5. Practical Utility in Code Generation Ecosystems

By specializing in test-case judgment, FARE-Code fulfills several critical roles:

• Inference-Time Reranking: When used as a reranker on code generation benchmarks (such as on MATH or CodingJudgeBench), it approaches oracle-level selection of correct outputs.
• Reinforcement Learning Integration: As a verifier within RL training loops, FARE-Code increases downstream model performance (as assessed by held-out test-case success) compared to string-matching verifiers.
• Reduced Artifact Bias: Fine-tuning on direct judgment datasets reduces positional bias (the tendency to prefer first answers in pairwise ranking), which is crucial for robust evaluation and fairness.

6. Data Efficiency and Deployment Considerations

FARE-Code achieves domain-specialist improvement with only a modest code-specific data (≈15K samples).

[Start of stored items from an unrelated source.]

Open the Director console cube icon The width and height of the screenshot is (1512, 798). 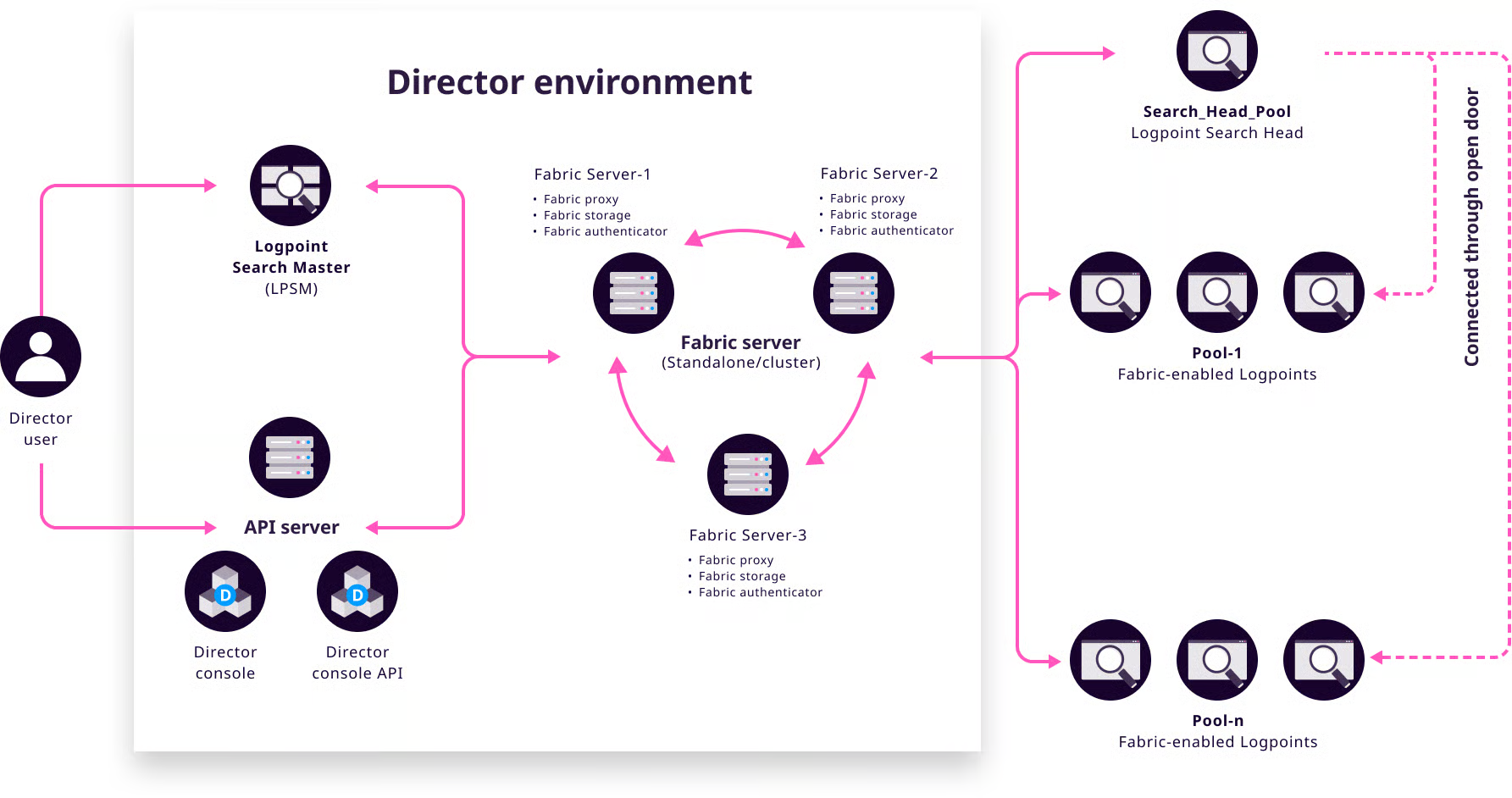(x=225, y=591)
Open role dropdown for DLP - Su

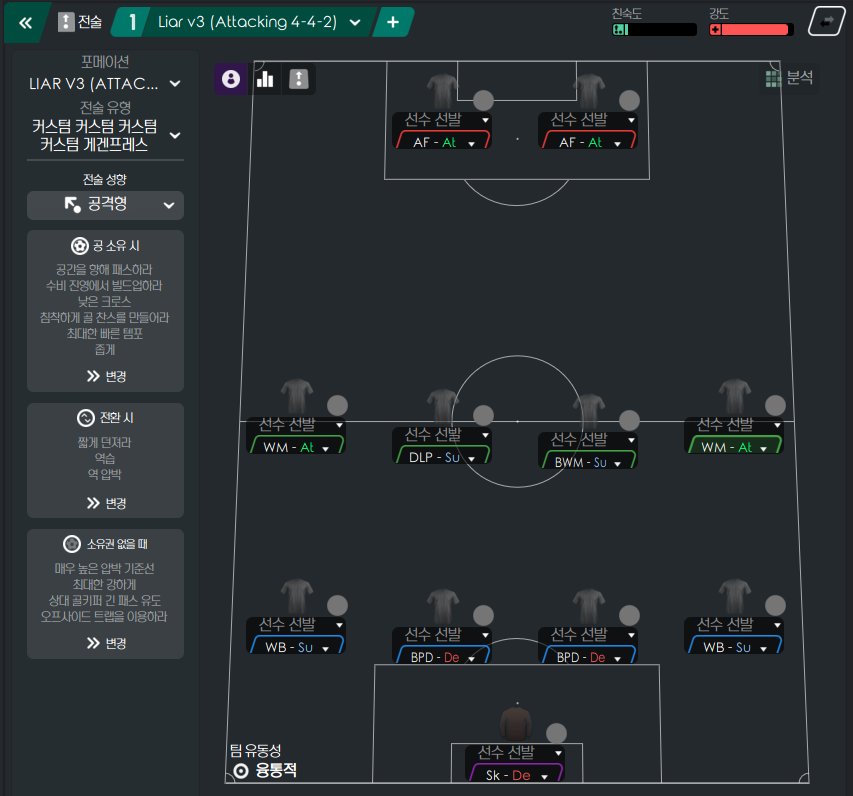pyautogui.click(x=471, y=459)
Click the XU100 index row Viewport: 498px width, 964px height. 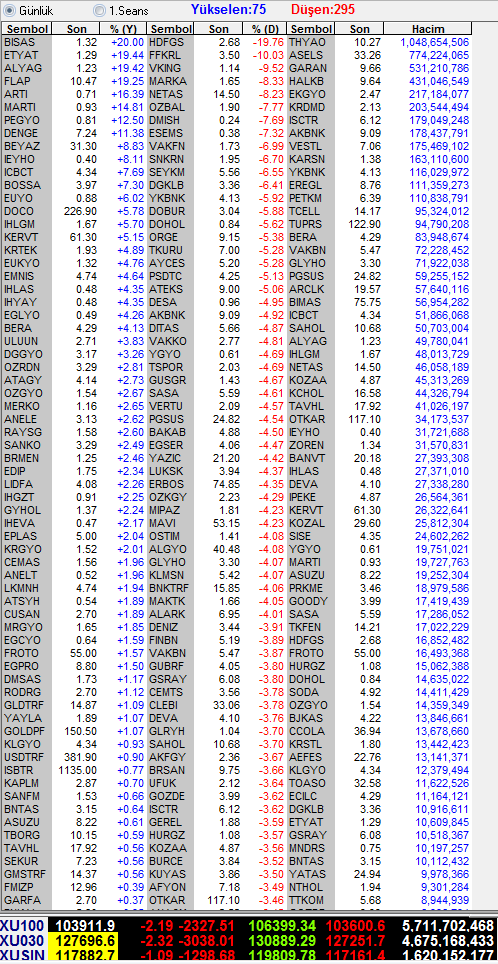click(x=249, y=926)
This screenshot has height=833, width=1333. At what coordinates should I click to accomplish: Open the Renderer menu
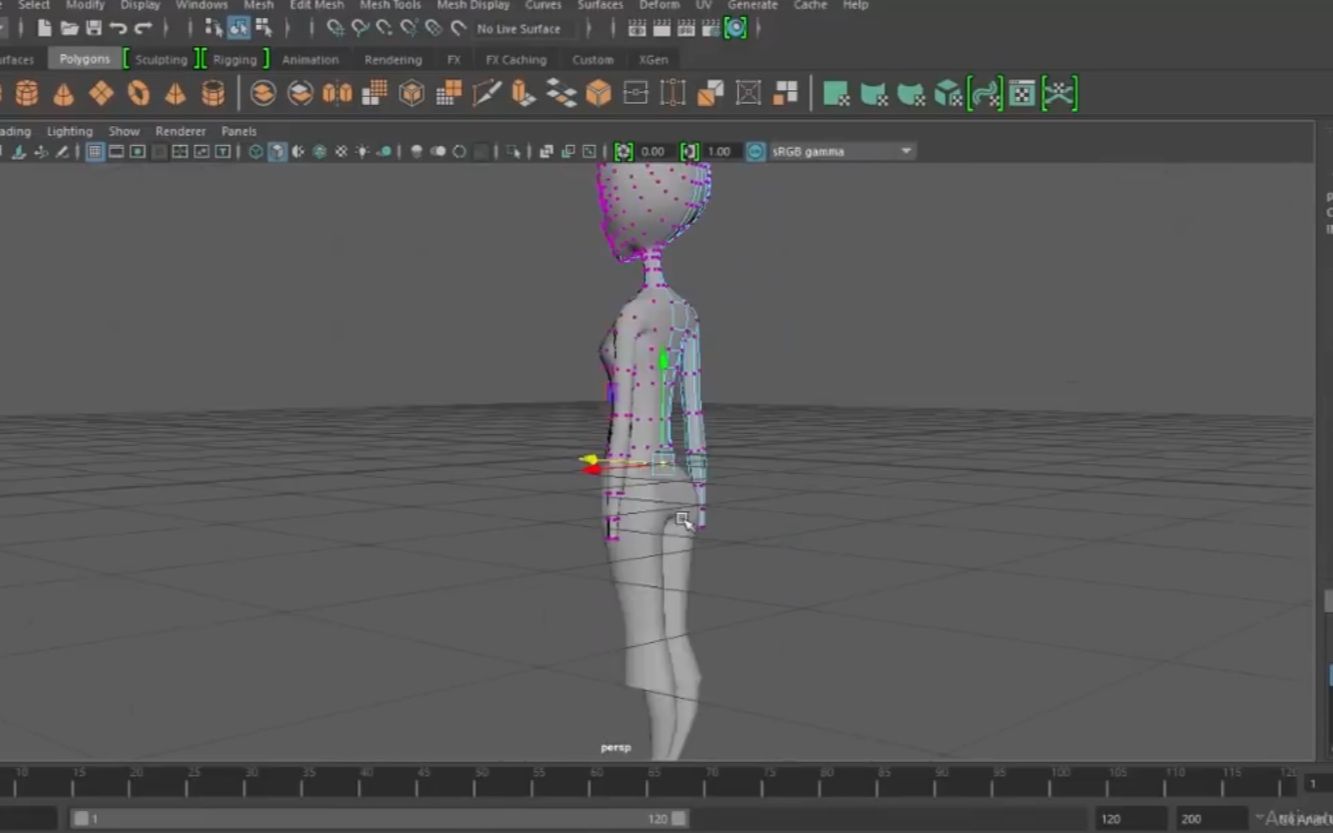181,130
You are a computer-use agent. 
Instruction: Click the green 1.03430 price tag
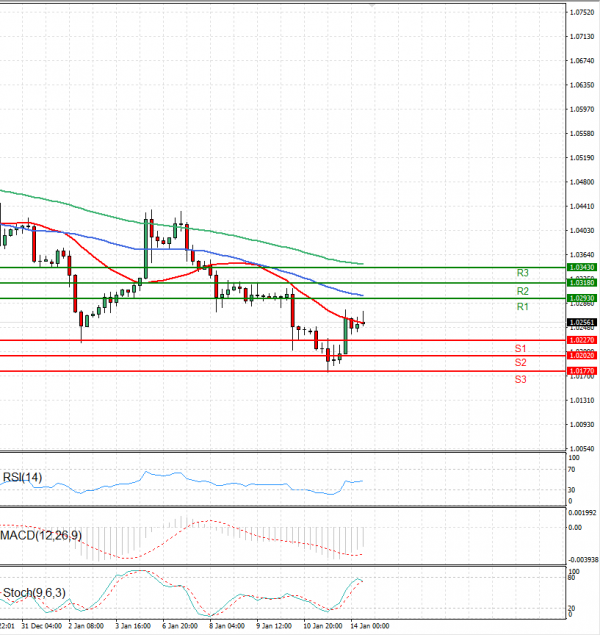(x=581, y=267)
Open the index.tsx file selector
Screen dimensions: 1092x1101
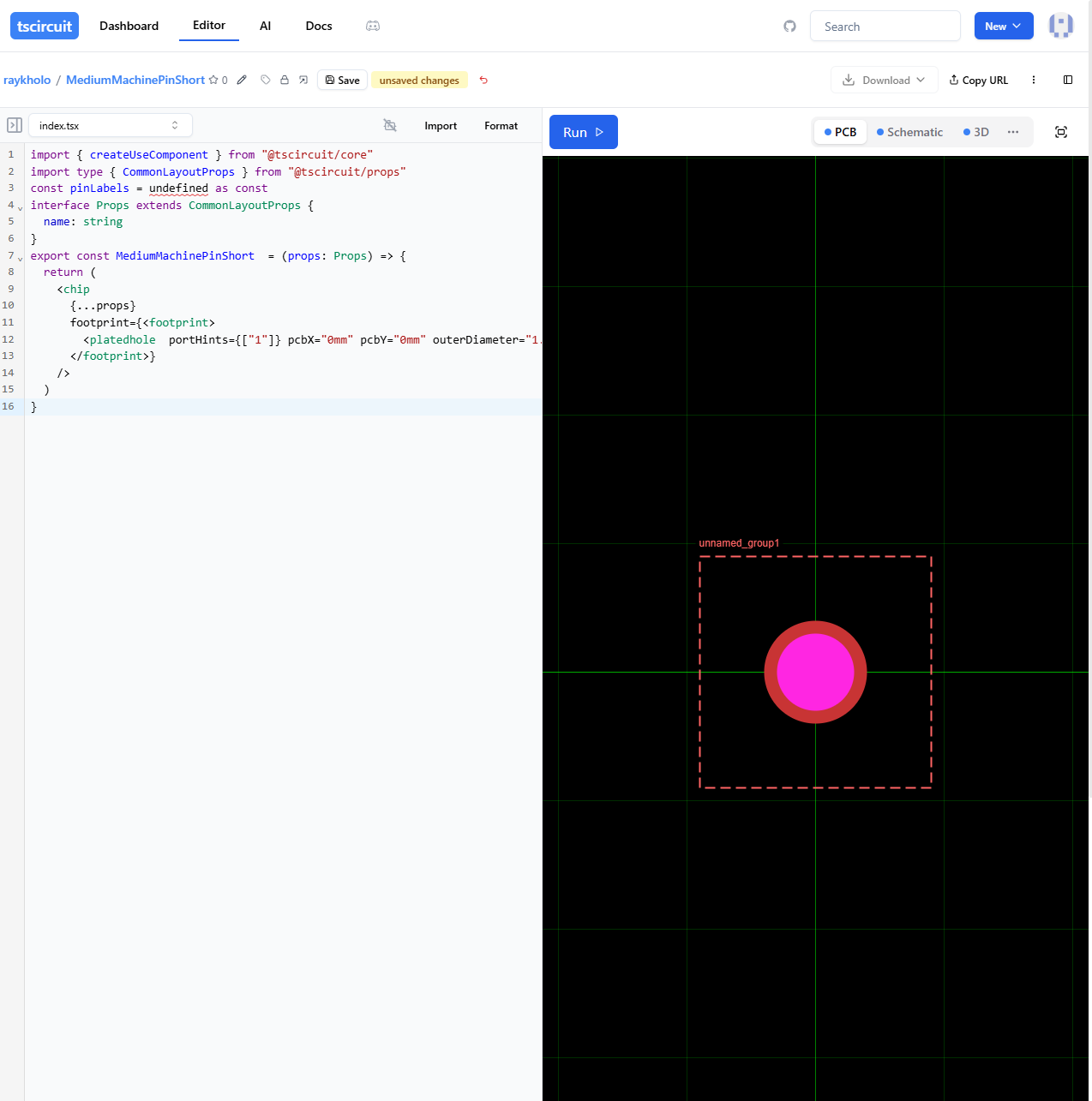[x=110, y=125]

This data efficiency makes it practical for deployment in real-world programming pipelines, where annotating substantially larger datasets for every programming task may be infeasible. Its strong evaluator performance—from continual code-centric adaptation—is competitive even against much larger models trained on primarily natural language data, suggesting an effective blueprint for specialized automatic evaluator development.

7. Summary and Outlook

FARE-Code exemplifies the transformation of generalist multi-task evaluators into highly specialized automatic judges for code and test-case assessment. Through iterative rejection-sampling supervised fine-tuning, direct judgment prompting, and curriculum ordering, it learns to identify programming-specific flaws, evaluate test-case robustness at high resolution, and minimize common unwanted artifacts such as positional bias.

Its strong performance metrics—up to 65% improvement against baseline—demonstrate that targeted domain adaptation atop foundational evaluator architectures can yield robust, data-efficient, and reasoning-centric assessment systems for software engineering. Applications span code inference tasks, benchmark evaluation, and reinforcement learning pipelines, establishing FARE-Code as an authoritative evaluator for programming outputs in both research and practical deployment (Xu et al., 20 Oct 2025).